Assignment → Data follows below. Repeat exactly the lines between the line holding "Where should I" and the line holding "At what coordinates", inclusive, and nothing more; drop pictures.

Given records →
• • • • •

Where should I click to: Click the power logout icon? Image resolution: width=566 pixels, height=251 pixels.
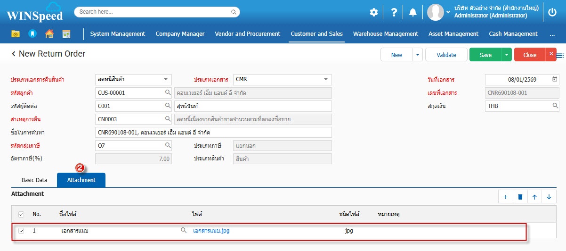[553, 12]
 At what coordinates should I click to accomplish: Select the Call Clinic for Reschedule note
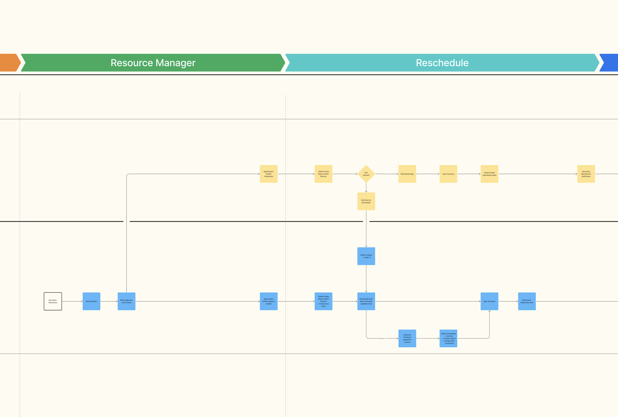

• • • • •

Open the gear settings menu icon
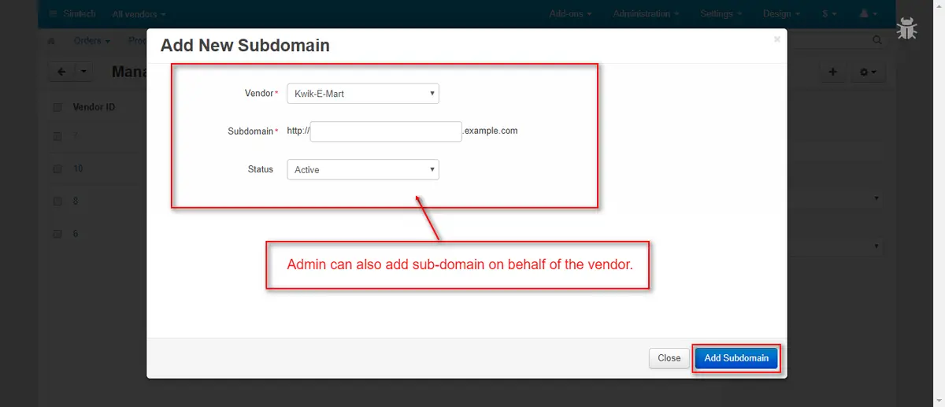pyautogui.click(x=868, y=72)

• • • • •

Response area →
Where should I click to: Click the power logout icon? Image resolution: width=566 pixels, height=251 pixels.
[553, 12]
 At what coordinates should I click to accomplish: Select the Call Clinic for Reschedule note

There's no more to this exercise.